* Texte fourni:
Vu la procédure suivante :
Procédure contentieuse antérieure :
Mme C... B... a demandé au tribunal administratif de Poitiers d'annuler le certificat d'urbanisme négatif délivré à M. D... A... par le maire de Breuil-Magné pour le changement de destination de la grange située 26 route de Cire en maison d'habitation.
Par une ordonnance n° 2102359 du 17 décembre 2021, le président de la 2ème chambre du tribunal administratif de Poitiers a rejeté sa demande.
Procédure devant la cour :
Par une requête enregistrée le 18 février 2022, un mémoire complémentaire enregistré le 28 septembre 2023 et une pièce complémentaire enregistrée le 20 octobre 2023, qui n'a pas été communiquée, Mme B... venant aux droits de M. A..., représentée par Me Genty, demande à la cour :
1°) d'annuler l'ordonnance n° 2102359 du 17 décembre 2021 du président de la 2ème chambre du tribunal administratif de Poitiers ;
2°) d'annuler le certificat d'urbanisme négatif du 19 juillet 2021 ;
3°) d'enjoindre au maire de la commune de Breuil-Magné de procéder à un nouvel examen de sa demande ;
4°) de mettre à la charge de la commune de Breuil-Magné le versement de la somme de 1 500 euros sur le fondement de l'article L. 761-1 du code de justice administrative.
Elle soutient que :
- l'ordonnance est irrégulière ; sa demande n'était pas dépourvue de moyens ;
- les recours à l'encontre des certificats d'urbanisme n'entrent pas dans le champ d'application de l'article R. 600-1 du code de l'urbanisme ;
- en qualité d'héritière et propriétaire, elle justifie d'un intérêt à agir contre le refus opposé ;
- le certificat d'urbanisme négatif est dépourvu de motivation ;
- le certificat d'urbanisme négatif est entaché d'une erreur de droit ;
- le certificat d'urbanisme négatif est entaché d'une erreur manifeste d'appréciation ;
- le PLU est entaché d'une erreur manifeste d'appréciation, pour avoir classé ces parcelles en zone A ;
- la commune a, au cours des dernières années, accordé plusieurs permis de construire au voisinage proche de la parcelle litigieuse.

* Données enregistrées:
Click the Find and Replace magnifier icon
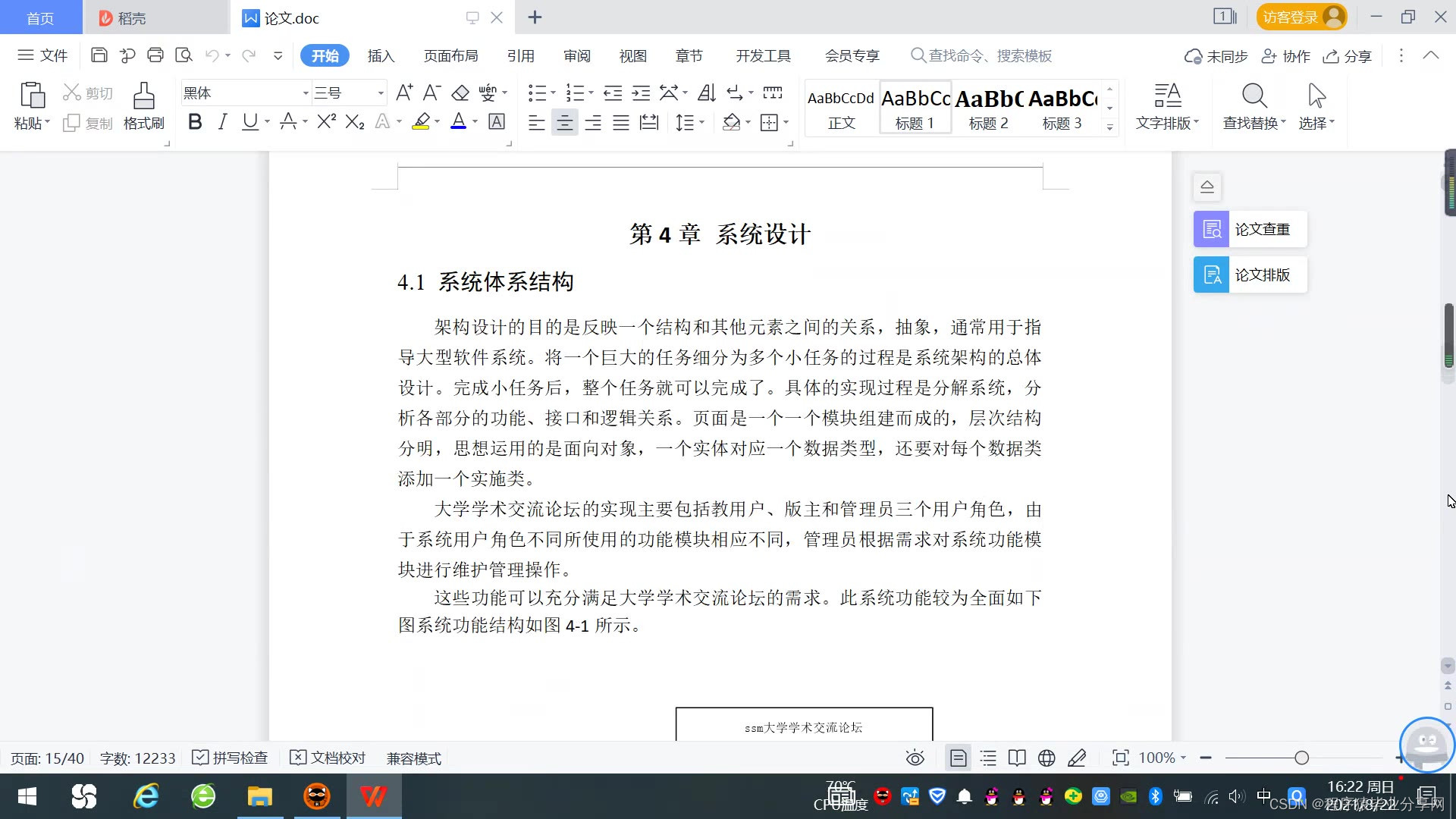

* Consigne: Recopiez mot pour mot le passage du texte compris entre « Vu la procédure » et « en maison d'habitation. », bornes incluses. Le matériel n'a aucun rapport avec le texte.

* Réponse:
Vu la procédure suivante :
Procédure contentieuse antérieure :
Mme C... B... a demandé au tribunal administratif de Poitiers d'annuler le certificat d'urbanisme négatif délivré à M. D... A... par le maire de Breuil-Magné pour le changement de destination de la grange située 26 route de Cire en maison d'habitation.